# [Supplied entries]
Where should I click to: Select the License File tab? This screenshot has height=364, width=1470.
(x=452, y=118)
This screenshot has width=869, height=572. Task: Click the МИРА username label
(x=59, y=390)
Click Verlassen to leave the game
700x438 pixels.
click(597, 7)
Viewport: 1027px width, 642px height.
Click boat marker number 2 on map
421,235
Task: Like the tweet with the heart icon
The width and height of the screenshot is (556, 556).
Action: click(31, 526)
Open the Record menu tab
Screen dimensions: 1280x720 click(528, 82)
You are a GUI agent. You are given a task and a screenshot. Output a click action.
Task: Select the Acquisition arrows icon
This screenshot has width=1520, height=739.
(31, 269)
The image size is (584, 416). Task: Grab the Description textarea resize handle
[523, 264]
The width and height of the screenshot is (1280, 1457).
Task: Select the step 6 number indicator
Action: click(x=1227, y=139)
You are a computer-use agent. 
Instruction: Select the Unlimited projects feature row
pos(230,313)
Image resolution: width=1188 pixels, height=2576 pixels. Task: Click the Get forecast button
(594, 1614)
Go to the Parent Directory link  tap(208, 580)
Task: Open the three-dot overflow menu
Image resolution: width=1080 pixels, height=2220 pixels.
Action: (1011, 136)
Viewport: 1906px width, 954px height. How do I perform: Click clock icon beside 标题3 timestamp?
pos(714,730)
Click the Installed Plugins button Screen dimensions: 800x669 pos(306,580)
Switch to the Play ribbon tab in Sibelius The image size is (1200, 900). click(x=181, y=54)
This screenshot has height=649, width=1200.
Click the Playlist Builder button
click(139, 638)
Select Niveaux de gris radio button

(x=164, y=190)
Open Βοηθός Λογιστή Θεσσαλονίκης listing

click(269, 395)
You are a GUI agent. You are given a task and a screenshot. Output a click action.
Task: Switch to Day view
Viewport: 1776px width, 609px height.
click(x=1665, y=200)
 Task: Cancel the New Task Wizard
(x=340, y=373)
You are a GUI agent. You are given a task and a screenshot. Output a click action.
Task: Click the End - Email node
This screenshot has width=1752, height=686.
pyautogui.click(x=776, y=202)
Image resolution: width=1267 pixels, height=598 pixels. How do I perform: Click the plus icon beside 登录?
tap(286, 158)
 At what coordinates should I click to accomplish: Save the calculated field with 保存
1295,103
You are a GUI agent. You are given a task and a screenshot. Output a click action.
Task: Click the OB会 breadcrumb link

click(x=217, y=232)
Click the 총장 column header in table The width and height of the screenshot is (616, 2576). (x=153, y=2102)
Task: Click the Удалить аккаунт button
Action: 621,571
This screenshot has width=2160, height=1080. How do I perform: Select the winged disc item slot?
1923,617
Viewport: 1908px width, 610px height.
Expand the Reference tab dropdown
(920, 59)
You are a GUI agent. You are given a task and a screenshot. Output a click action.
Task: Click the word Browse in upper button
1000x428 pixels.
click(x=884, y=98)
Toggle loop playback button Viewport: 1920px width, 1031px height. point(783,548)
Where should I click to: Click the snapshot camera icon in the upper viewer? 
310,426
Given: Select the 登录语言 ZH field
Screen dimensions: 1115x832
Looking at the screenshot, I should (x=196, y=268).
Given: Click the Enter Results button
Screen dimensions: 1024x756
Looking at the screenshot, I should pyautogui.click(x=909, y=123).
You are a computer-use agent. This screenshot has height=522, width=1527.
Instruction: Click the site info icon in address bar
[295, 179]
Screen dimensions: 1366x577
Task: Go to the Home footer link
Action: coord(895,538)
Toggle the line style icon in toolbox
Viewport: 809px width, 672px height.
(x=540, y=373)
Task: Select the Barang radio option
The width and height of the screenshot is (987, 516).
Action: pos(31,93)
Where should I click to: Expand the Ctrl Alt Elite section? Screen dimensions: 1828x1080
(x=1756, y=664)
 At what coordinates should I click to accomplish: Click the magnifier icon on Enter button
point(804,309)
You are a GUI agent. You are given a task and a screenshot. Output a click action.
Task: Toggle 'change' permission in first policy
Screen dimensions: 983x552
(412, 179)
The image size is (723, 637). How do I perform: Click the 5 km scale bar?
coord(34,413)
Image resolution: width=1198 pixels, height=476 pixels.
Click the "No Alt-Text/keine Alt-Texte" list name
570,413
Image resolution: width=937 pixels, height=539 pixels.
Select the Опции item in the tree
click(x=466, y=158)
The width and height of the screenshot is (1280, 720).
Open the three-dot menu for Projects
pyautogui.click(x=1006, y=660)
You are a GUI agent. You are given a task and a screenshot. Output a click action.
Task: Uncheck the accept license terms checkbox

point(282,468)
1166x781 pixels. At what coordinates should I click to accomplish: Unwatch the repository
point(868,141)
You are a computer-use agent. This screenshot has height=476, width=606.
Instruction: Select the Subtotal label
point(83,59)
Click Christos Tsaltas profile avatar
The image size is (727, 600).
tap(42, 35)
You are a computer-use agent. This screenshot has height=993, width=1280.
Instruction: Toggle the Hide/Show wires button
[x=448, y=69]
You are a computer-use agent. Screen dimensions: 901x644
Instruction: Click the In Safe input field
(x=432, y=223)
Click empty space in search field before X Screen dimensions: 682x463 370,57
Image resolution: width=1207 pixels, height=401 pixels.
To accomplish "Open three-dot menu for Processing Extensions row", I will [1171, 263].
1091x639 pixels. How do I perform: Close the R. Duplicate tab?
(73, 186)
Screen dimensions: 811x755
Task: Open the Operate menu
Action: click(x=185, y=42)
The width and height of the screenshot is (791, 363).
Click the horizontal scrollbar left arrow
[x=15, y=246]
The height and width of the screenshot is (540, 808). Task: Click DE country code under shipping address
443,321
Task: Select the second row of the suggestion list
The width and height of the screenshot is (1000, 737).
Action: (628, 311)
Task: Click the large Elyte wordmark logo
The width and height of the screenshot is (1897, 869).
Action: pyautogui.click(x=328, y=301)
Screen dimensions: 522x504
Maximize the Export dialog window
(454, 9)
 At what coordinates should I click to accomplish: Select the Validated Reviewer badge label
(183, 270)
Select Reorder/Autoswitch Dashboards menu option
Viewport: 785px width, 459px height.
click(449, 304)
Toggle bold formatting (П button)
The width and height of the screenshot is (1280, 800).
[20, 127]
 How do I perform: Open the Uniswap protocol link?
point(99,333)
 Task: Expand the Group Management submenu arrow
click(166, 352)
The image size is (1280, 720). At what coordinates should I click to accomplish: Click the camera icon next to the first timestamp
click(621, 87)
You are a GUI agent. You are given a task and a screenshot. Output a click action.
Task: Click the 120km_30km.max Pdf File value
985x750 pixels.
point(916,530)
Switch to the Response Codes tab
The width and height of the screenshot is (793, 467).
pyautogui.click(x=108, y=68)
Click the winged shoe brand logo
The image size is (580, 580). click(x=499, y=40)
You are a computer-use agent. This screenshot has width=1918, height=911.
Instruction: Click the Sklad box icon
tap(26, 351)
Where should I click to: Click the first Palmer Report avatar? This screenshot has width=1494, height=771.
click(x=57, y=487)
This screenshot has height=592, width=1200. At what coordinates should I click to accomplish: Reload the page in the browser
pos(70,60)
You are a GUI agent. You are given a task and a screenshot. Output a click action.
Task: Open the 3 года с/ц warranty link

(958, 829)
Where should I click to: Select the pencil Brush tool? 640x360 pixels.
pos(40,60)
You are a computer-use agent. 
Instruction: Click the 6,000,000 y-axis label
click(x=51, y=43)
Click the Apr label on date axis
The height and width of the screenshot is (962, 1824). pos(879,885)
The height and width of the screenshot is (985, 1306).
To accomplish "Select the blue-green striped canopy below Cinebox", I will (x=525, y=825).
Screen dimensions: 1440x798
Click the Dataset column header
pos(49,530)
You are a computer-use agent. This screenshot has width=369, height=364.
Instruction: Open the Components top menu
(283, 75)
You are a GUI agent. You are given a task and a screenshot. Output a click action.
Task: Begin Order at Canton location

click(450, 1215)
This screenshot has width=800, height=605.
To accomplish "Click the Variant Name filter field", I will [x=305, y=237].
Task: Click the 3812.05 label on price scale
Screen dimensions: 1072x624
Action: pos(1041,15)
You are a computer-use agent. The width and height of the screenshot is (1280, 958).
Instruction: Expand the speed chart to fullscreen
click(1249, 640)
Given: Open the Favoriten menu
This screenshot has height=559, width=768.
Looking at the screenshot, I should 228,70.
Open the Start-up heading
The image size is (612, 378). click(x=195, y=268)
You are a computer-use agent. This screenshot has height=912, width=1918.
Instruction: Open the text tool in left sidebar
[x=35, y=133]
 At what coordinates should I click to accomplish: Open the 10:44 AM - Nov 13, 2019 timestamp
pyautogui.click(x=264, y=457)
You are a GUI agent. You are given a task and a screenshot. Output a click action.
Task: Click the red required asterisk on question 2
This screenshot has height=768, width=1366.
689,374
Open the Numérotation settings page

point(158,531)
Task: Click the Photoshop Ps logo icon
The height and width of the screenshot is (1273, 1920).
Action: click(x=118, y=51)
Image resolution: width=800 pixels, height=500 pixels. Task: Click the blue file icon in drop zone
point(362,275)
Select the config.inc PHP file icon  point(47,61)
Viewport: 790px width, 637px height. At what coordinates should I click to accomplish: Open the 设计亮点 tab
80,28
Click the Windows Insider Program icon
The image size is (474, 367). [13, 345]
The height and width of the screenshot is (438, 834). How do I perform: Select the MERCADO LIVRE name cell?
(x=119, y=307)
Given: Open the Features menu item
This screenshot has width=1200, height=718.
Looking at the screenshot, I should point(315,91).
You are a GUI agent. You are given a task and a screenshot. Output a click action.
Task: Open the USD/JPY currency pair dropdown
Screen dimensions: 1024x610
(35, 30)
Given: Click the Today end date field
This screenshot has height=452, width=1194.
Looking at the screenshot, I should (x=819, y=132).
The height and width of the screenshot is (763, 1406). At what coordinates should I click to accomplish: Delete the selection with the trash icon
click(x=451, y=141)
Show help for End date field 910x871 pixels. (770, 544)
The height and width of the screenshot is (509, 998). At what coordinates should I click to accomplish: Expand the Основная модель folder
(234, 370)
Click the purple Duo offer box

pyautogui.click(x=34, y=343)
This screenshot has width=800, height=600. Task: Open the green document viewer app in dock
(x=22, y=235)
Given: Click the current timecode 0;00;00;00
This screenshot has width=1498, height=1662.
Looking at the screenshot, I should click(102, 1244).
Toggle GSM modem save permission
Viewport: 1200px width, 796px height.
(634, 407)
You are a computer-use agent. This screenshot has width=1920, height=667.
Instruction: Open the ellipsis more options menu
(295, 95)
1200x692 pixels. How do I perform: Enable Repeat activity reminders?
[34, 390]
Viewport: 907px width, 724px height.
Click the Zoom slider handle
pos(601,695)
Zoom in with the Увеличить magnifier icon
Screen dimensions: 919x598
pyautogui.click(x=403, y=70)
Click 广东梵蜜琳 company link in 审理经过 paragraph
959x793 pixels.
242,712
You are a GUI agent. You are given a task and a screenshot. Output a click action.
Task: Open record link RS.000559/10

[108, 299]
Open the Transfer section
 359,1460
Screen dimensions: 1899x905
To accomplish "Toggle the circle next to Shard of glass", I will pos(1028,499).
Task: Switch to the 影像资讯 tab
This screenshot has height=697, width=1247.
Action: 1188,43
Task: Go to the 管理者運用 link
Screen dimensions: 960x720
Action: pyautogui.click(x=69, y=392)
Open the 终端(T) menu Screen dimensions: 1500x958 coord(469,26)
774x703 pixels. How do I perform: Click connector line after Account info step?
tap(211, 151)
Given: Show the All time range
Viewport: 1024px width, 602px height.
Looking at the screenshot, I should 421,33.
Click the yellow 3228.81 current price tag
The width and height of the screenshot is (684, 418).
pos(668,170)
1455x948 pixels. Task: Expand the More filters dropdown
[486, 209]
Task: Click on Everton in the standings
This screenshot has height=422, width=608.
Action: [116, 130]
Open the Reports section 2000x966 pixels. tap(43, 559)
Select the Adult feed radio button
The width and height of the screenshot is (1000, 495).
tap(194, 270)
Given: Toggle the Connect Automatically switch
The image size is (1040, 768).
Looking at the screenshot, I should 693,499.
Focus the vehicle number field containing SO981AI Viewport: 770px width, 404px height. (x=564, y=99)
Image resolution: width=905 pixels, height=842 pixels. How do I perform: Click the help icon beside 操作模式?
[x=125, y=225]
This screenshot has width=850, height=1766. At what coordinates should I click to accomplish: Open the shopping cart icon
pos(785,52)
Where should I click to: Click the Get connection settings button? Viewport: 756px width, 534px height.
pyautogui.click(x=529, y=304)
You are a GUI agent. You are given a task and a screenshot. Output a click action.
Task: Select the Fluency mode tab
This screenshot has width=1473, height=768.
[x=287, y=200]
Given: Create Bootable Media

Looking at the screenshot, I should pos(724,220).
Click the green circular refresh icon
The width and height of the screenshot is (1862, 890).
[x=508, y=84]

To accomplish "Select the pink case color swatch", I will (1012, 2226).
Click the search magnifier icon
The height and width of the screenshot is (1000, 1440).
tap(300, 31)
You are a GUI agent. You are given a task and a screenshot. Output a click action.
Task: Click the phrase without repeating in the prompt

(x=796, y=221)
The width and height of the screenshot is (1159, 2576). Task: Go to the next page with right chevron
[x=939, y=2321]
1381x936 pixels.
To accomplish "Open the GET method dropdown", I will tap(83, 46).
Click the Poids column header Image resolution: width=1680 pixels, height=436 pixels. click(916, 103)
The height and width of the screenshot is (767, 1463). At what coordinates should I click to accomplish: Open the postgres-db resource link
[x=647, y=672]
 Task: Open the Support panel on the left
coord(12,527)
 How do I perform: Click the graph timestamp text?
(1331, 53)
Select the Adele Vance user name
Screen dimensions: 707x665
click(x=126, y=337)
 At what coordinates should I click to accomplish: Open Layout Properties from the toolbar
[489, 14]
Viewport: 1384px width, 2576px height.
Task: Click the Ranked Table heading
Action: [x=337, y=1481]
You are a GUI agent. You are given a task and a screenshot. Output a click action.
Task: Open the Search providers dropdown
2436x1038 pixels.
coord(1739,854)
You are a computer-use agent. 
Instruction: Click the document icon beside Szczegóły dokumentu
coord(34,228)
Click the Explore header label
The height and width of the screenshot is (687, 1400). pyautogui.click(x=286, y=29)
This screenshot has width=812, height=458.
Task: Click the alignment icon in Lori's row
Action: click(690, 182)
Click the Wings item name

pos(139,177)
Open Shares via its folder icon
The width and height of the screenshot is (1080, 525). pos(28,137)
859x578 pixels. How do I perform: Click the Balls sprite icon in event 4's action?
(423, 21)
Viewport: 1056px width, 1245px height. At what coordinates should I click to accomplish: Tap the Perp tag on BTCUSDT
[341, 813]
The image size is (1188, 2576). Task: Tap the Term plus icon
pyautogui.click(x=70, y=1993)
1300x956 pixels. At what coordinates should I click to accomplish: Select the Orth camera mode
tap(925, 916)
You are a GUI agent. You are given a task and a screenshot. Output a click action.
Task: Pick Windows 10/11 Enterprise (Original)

# [To do]
Go through the data, and copy each line in which the word "will" appears.

# [Expected answer]
To accomplish "Open three-dot menu for Processing Extensions row", I will [1171, 263].
To accomplish "Select the blue-green striped canopy below Cinebox", I will (x=525, y=825).
To accomplish "Click the Variant Name filter field", I will [x=305, y=237].
To accomplish "Toggle the circle next to Shard of glass", I will pos(1028,499).
To accomplish "Select the pink case color swatch", I will (1012, 2226).
To accomplish "Open the GET method dropdown", I will tap(83, 46).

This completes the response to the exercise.